In the Meadowlands everything came up roses for the Saints’ and Jets’ passing attacks, with Drew Brees and Sam Darnold each leading first-half touchdown drives. Brees got New Orleans on the board immediately, beating the Gang Green defense with a 19-yard touchdown pass to Michael Thomas on the eighth play of a 72-yard opening drive. Brees was benched right there for second-stringer Teddy Bridgewater, but Darnold got six drives in total – with his final set being the first to yield points. He hooked up with Ty Montgomery for a two-yard score, after Montgomery coughed up a fumble on New York’s first drive.

Patrick Mahomes looked sharp in two drives of work during the Chiefs-49ers game, completing eight of 10 passes for 126 yards and one touchdown – including a 62-yard touchdown to running back Damien Williams on Kansas City’s third play from scrimmage. On the other side, Jimmy Garoppolo bounced back from what had been a shaky start to the preseason, playing throughout the first half and coming up with points on three of his five drives.

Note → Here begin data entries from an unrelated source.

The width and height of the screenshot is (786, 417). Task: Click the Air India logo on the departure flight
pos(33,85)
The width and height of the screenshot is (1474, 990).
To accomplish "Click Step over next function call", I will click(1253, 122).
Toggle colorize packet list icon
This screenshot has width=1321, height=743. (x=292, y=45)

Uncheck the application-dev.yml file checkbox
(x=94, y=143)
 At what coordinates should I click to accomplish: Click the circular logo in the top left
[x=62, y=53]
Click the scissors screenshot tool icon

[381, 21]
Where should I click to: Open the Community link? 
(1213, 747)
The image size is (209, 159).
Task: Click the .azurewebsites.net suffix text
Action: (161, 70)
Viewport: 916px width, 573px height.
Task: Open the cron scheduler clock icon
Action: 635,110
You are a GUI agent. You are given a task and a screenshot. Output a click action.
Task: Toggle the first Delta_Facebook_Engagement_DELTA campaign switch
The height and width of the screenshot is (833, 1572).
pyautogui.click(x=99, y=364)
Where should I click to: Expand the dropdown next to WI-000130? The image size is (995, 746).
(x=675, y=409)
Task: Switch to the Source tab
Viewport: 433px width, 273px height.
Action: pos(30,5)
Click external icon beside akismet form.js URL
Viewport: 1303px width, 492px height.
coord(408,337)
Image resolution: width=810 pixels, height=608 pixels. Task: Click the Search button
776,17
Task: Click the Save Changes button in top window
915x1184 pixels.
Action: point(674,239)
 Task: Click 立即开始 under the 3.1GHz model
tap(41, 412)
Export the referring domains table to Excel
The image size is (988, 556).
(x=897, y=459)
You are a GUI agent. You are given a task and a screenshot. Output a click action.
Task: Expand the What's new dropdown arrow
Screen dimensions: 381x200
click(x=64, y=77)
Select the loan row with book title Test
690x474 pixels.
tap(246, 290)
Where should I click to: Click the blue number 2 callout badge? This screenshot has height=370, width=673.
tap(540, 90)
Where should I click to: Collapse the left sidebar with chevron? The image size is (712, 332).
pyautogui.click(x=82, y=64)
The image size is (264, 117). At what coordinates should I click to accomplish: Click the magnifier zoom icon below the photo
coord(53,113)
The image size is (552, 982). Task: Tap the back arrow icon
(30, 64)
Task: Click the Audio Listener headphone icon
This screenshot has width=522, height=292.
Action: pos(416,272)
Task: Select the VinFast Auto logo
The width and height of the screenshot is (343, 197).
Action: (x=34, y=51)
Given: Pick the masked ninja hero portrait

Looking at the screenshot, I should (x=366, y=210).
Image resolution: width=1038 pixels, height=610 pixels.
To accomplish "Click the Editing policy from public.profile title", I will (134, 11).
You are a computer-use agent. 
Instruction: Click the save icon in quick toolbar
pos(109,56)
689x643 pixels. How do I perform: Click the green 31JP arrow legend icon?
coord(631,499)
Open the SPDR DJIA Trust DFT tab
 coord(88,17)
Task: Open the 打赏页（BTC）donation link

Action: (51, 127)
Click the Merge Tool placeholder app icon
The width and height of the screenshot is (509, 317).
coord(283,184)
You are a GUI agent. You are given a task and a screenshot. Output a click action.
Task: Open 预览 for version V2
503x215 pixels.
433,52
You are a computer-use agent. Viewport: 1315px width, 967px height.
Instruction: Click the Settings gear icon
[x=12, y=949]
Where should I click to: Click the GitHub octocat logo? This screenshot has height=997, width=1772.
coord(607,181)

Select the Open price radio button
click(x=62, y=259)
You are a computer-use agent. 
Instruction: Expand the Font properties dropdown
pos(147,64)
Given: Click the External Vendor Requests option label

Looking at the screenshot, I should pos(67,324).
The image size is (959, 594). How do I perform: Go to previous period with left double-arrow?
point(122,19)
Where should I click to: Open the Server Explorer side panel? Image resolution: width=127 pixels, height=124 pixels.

Garappolo’s one touchdown went to Matt Breida – a lobbing 20-yard throw that the running back had to lay out to catch in the front left corner of the end zone. The 24-year-old Breida has seen his average draft position elevate in recent weeks, due both to promising preseason performance from his end, as well as Jerick McKinnon’s lingering knee injury keeping valuable touches available for the taking.

The Broncos and Rams had a west coast slug fest, with Los Angeles prevailing by a 10-6 count in a game in which virtually no starters made an impact. Darrell Henderson had a less than inspiring outing for LA, logging 28 rushing yards on 11 attempts to go with one reception for four yards. John Kelly was slightly more efficient on the ground, tallying 32 yards on 10 totes, while adding one catch for 12 yards. Neither has had a performance to write home about thus far this exhibition season, collectively averaging 2.7 yards per rush — though Henderson’s eight receptions for 37 yards is enough to hint at regular-season relevancy in PPR formats.

Wrapping with the Seahawks-Chargers night cap, Seattle prevailed 23-15 as Russell Wilson went back in time and provided some sorely-missed rushing production in collecting 31 yards on three carries. He averaged 608 rushing yards and three rushing scores per season over his first four pro seasons, but over his last three has dipped to 407 rushing yards per 16 games, with 1.3 rushing touchdowns per year. Getting that component integrated back into his repertoire would go a long way in helping his finish as a top-three fantasy quarterback for the fourth time in six seasons.